Cioso das gramáticas tradicionais, flexionei sempre para mulher – a poetisa. Estudiosos atuais como o professor Claudio Moreno, professor na UFRGS, lembra que o feminino foi sempre poetisa. Todavia historia que: “na primeira metade do século XX brotaram academias femininas de letras e que essas novas entidades, reforçando a crença chauvinista de que tais instituições originalmente eram privilégios dos homens, começaram a usar, por exemplo – Cecília Meirelles, uma grande poeta”. Acentue-se que a moda pegou, admitindo tratar-se de substantivo comum-de-dois, tal como: estudante, pianista.
O professor Adalberto J. Kaspary, também da mesma universidade gaúcha, preleciona: “a forma poeta para o feminino tem caráter mais profissional, ao passo que poetisa identifica, atualmente, mais a mulher que faz versos eventualmente, até por diletantismo. Tem certa conotação pejorativa, passando a ideia de sentimentalismo versejado. ” Socorre-nos o mestre Domingos Paschoal Cegalla, em seu Dicionário de Dificuldades da Língua Portuguesa: poeta, aplica-se a homem; para mulher – poetisa. Com autoridade sustenta: “por ignorância ou desprezo pela tradição da língua, há quem use poeta em vez de poetisa”, como a frase – “a poeta Cecília Meirelles era, ao mesmo tempo, leitora e analista minuciosa da poesia de Mário de Andrade”. E decreta: “poetisa não encerra nenhuma conotação depreciativa. Chamar de poeta a mulher que escreve poemas é que a deprecia. ” Quando se reporta à essa festejada escritora, Carlos Drummond de Andrade, sobre o Romanceiro da Inconfidência, patenteou: “a poetisa traz-nos seu primeiro livro, porém não o entrega logo”.

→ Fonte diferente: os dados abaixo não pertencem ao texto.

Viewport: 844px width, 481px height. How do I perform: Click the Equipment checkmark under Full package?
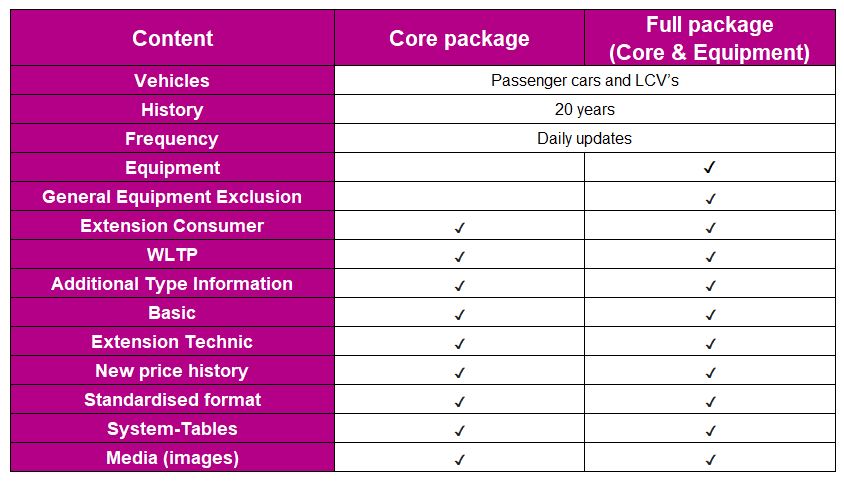(x=710, y=168)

Como dissera ao atento professor Germano, resguardo-me em Napoleão Mendes e no professor Antenor Nascentes, emérito do Colégio Pedro II, que autorizam a flexão genérica de poetisa. Naturalmente a observar a dinâmica linguística com os seus diligentes cultores. Aliás, o gramático dos nossos dias, professor Luiz Antônio Sacconi, em Nossa Gramática, afirma: o poeta, a poetisa. E acrescenta: “De modo nenhum use a poeta”. Então, não há saudosismo ou mesmo ato de emperrar-se na cátedra empoeirada. É de bom gosto, doçura prosódica, trato delicado da mulher intelectual para presenteá-la de maneira sonorosa com a flexão – poetisa. Lindo, soa cantante, artístico.

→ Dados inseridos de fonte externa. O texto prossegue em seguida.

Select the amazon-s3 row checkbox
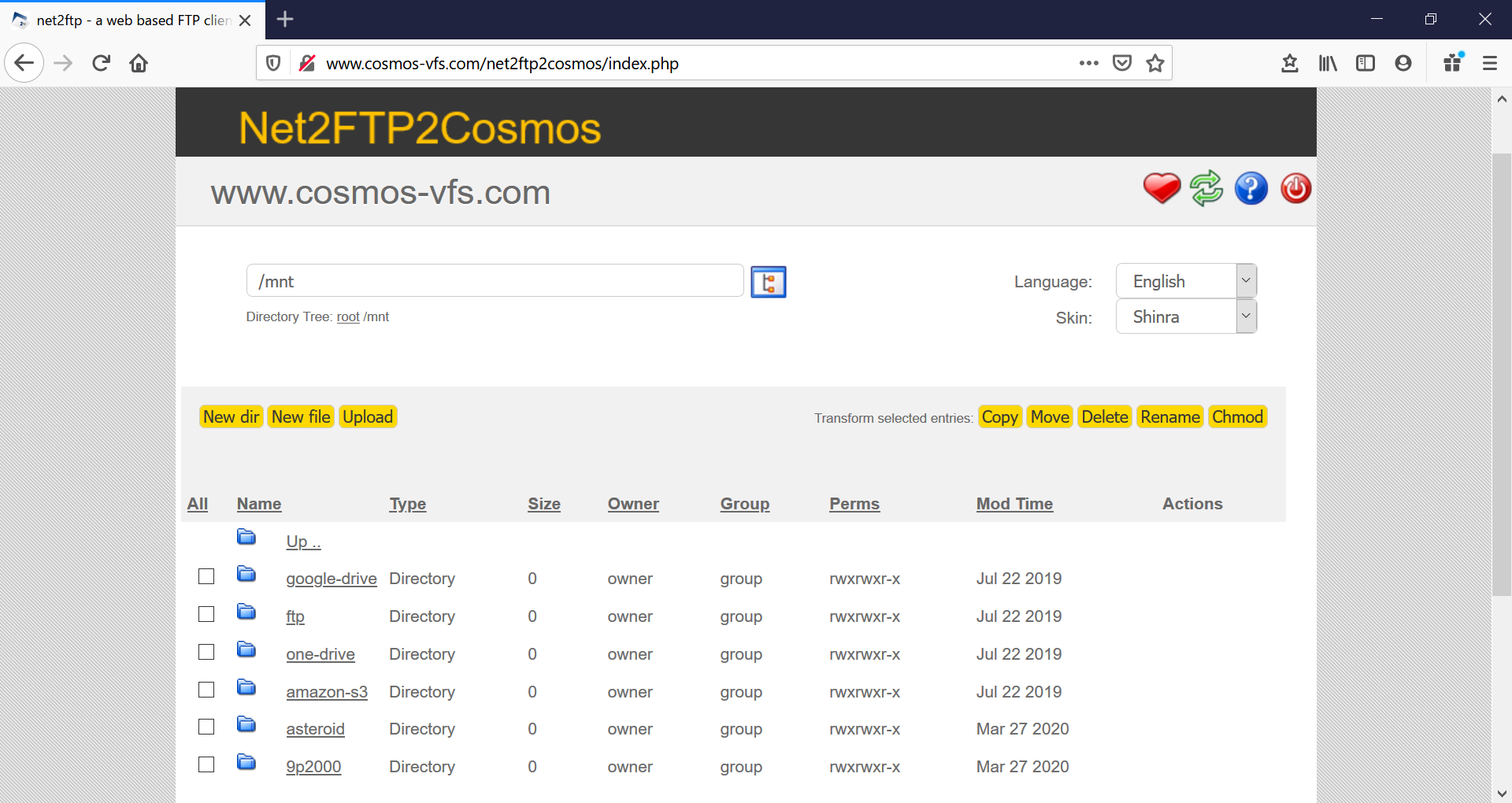Screen dimensions: 1512x803 click(206, 690)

Ah, Gervásio, como era bom dialogar com a sua inteligência. Lembro-me de uma passagem quando tratávamos do vocábulo poeta e sua flexão genérica, ouvindo a beleza harmoniosa de poetisa. E com sua sagacidade comentava sobre a variabilidade da presença do adjetivo na frase, a demonstrar propriedade imaginativa e sonhadora. Era uma lição de estilística, pois se trata de um processo lírico, como se exemplifica – o amargo cálice da poetisa. A língua portuguesa, as neolatinas facultam a colocação díspar do rigor anglo-saxônico com uniformização antecipada do adjetivo, como no inglês ou no alemão. O certo é que o emprego das palavras atende a duas operações: a percepção e o sentimento. Na prática há objetos ou noções que despertam mais a nossa inteligência, outras ferem mais a nossa sensibilidade. A carga sentimental é determinante.